Set task>
Output the lines of the listing below without any changes, starting at the line that contains "the word MINIMUM" and ending at the line that contains "coord(457,163)", both included.
════════
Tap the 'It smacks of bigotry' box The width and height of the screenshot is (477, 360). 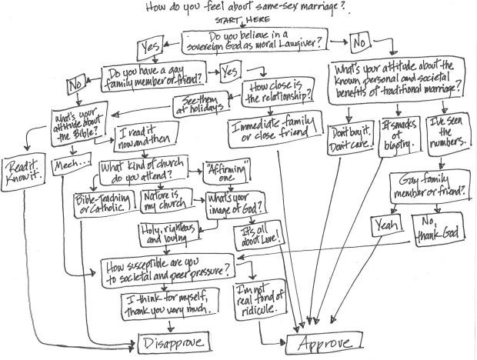click(399, 135)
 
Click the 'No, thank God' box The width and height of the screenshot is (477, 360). click(431, 225)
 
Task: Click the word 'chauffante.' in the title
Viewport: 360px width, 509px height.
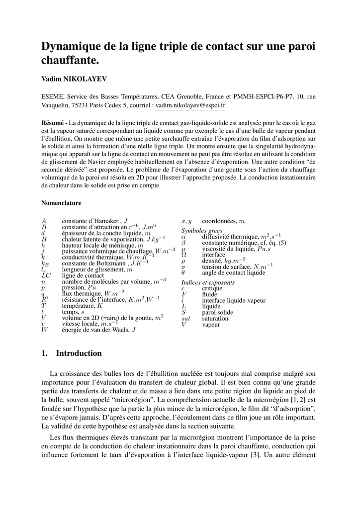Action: [70, 61]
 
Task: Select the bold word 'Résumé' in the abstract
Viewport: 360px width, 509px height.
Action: [53, 122]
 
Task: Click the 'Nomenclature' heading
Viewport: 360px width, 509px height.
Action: [61, 203]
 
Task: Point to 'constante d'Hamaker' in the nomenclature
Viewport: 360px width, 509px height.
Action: [90, 221]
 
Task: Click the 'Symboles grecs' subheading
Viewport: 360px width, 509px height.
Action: [201, 231]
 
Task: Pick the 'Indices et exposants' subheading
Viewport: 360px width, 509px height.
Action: [208, 282]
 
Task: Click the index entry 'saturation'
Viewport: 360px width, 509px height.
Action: [215, 318]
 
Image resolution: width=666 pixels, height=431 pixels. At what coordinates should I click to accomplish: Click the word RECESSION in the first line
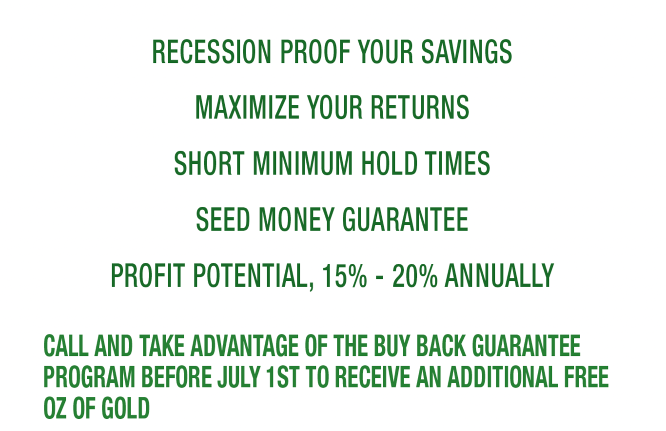coord(212,52)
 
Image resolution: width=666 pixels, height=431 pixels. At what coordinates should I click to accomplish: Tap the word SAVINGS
coord(467,52)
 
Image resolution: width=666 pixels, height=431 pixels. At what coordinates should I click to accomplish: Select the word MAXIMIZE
coord(247,107)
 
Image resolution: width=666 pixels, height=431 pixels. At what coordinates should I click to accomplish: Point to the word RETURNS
coord(420,107)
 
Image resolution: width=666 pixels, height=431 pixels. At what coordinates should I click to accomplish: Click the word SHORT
coord(209,163)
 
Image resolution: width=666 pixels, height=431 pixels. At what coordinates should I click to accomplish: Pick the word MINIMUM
coord(303,163)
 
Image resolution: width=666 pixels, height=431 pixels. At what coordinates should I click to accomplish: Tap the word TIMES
coord(457,163)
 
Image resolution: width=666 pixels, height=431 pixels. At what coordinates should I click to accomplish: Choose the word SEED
coord(223,219)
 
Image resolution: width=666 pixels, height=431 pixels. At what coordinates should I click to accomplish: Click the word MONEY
coord(297,219)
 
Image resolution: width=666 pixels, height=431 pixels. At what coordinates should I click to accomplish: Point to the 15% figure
coord(345,275)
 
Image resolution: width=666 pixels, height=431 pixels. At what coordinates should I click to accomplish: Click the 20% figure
coord(415,275)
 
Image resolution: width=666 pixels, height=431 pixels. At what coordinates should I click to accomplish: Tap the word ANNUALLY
coord(499,275)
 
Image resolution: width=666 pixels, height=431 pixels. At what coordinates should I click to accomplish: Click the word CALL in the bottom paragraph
coord(66,345)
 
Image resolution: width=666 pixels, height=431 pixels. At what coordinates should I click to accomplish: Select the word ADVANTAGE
coord(244,345)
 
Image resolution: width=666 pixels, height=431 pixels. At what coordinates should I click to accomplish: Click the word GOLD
coord(125,409)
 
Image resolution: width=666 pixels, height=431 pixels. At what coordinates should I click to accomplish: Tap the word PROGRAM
coord(90,377)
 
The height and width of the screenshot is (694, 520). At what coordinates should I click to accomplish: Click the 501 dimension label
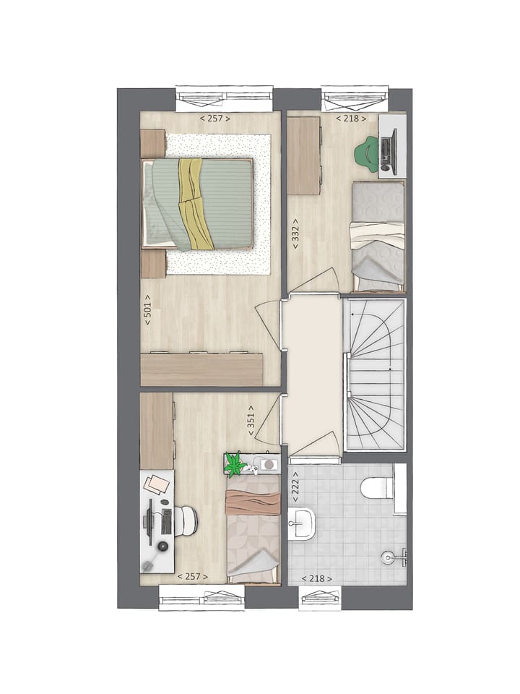[147, 309]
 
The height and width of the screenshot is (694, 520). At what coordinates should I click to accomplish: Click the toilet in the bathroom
[377, 489]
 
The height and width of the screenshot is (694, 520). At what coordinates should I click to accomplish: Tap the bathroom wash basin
[301, 523]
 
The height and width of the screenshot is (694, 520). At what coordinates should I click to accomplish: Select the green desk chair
[368, 154]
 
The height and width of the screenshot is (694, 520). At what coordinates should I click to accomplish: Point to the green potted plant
[234, 465]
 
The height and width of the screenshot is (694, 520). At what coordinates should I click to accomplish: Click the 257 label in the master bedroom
[214, 118]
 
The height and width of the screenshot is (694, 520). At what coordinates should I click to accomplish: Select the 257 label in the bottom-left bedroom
[193, 576]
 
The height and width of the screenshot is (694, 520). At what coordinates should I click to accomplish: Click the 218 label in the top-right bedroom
[351, 118]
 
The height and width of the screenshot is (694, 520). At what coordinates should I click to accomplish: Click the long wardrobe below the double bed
[202, 369]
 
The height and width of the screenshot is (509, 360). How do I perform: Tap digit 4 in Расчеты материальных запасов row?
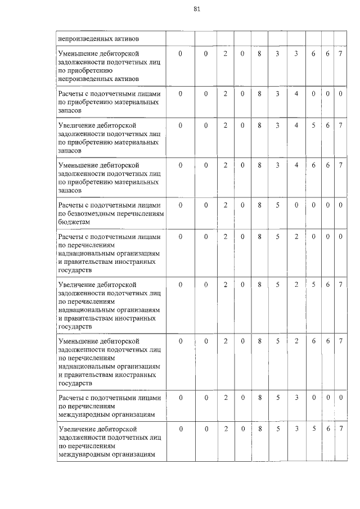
════════
Exercise response>
Image resolution: width=666 pixels, height=431 pixels. At what coordinates should I click to accomplish: Pick the word MINIMUM
coord(303,163)
 
Image resolution: width=666 pixels, height=431 pixels. At what coordinates should I click to accomplish: Tap the word TIMES
coord(457,163)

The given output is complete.